Thursday, March 15, 2007

Jim Morrison, we hardly knew ye

A couple of nights ago I was at a professional meeting where someone left behind some books, free for the taking. I had a quick browse and noticed a couple of paperback volumes of poetry by Jim Morrison. I was intrigued; I picked them up.

What I know about Jim Morrison you could comfortably write on the back of a stamp, lick it, and never get ink on your tongue. Here it is: he was a rock singer with The Doors, he took drugs, he died of an overdose in Paris. I've heard something about how he saw a dead Native American as a kid and it did something to him spiritually, but I'm pretty vague on the details. Okay, maybe enough to get ink on your tongue, but just.

Subjectively, I know that I like the handful of songs by The Doors that I'm privy to. I rather like Touch Me; it's upbeat and kind of a departure from all the rest, except maybe Come On Baby Light My Fire... except Touch Me knows to leave the party while it's still welcome (I'll never forget hearing Light My Fire on the radio in grade 11 shop class in the mid-80s, when one of the metalheads finally begged, "Somebody shoot the organist...").

Anyway, I've started reading the poems.

My God. This guy is jaw-dropping. It's as though, 35 years later, his ghostly finger can reach down into me and press little buttons I didn't even know were there. Poetry is always a matter of taste, but wow, does Jim Morrison ever plug into me. Or vice-versa.

From the second volume, there's a poem from a collection called TAPE NOON...


you must confront
__your life
which is sneaking up
__on you
like a rapt coiled


you must confront
________the inevitable
Bloody Bones has got you!

This poem can be interpreted in so many ways. Is it about death? Some unattractive aspect of modern living? For me, it reads very much like a warning to an unborn soul, drafted to be conceived and delivered into life. The snake is phallic, snail-slime a metaphor for semen, and "Bloody Bones" the living body, flesh-wrapped bones, that will imprison the soul. Heaven knows what Jim may have intended, but I'm a deconstructionist... whatever you get out of it, you largely bring to it yourself, and this is what my mind fills this container with.

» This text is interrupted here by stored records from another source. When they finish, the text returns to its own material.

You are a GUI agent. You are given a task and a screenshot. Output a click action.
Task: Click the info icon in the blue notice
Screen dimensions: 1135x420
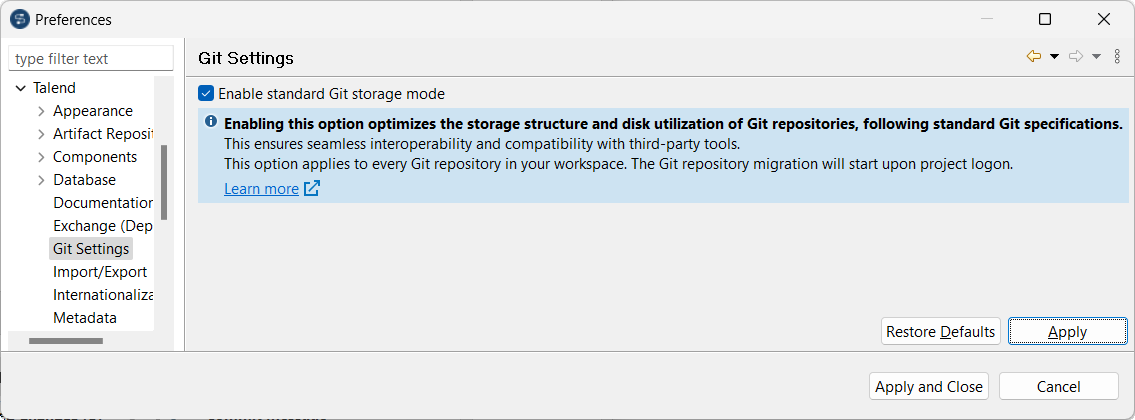pos(211,122)
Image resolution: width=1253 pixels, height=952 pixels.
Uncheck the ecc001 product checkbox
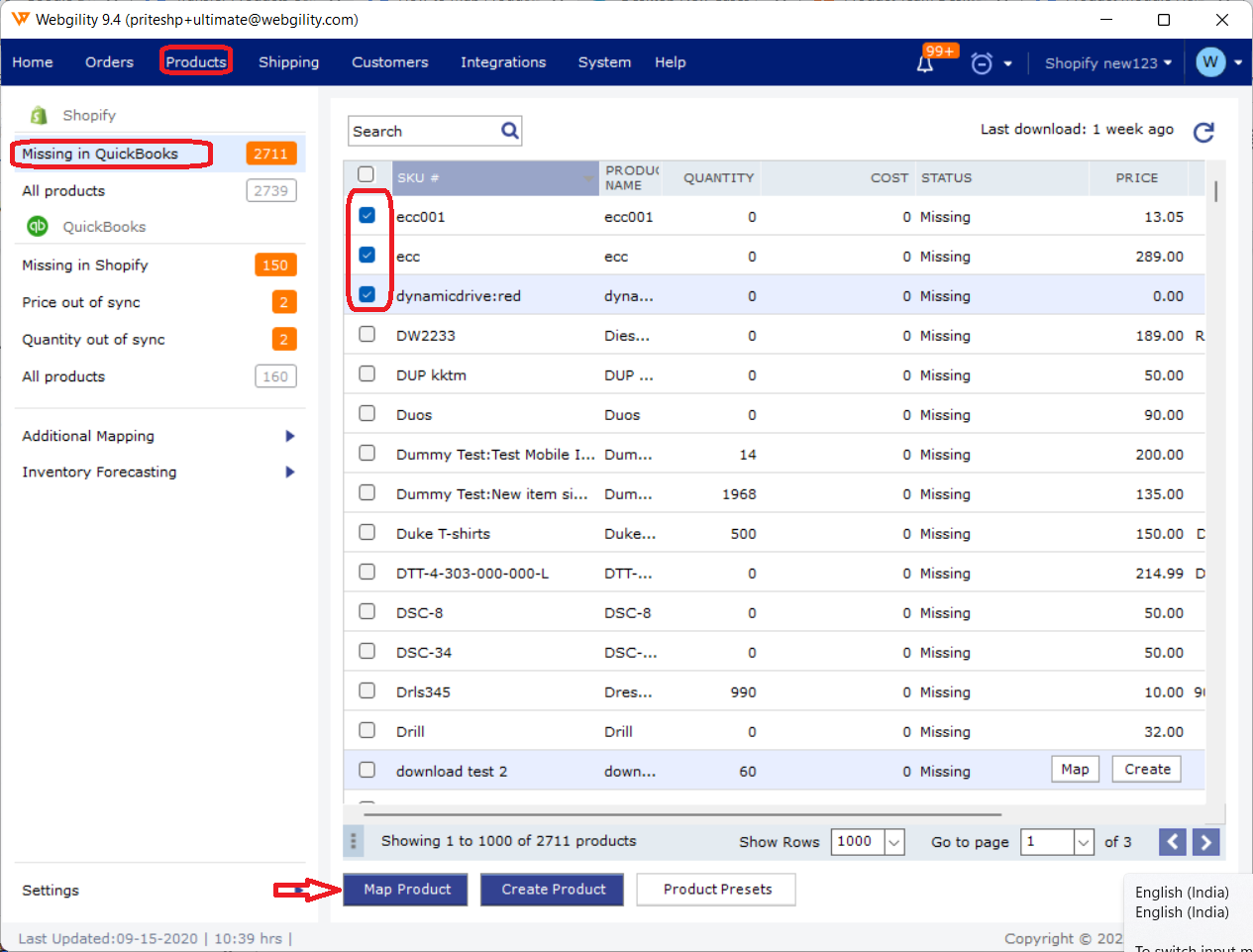366,216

Listen to this from the very beginning of the first book, a "self-interview", as he characterizes it. This man was in his mid-20s when he wrote this; you'd expect this kind of clarity from a person much older. My parting comment on this score is Jim Morrison's own...

Listen, real poetry doesn't say anything, it just ticks off the possibilities. Opens all doors. You can walk through any one that suits you.

...and that's why poetry appeals to me so much — because it's so eternal. As long as there are people, they can remember words and combinations of words. Nothing else can survive a holocaust but poetry and songs. No one can remember an entire novel. No one can describe a film, a piece of sculpture, a painting, but so long as there are human beings, songs and poetry can continue.

If my poetry aims to achieve anything, it's to deliver people from the limited ways in which they see and feel.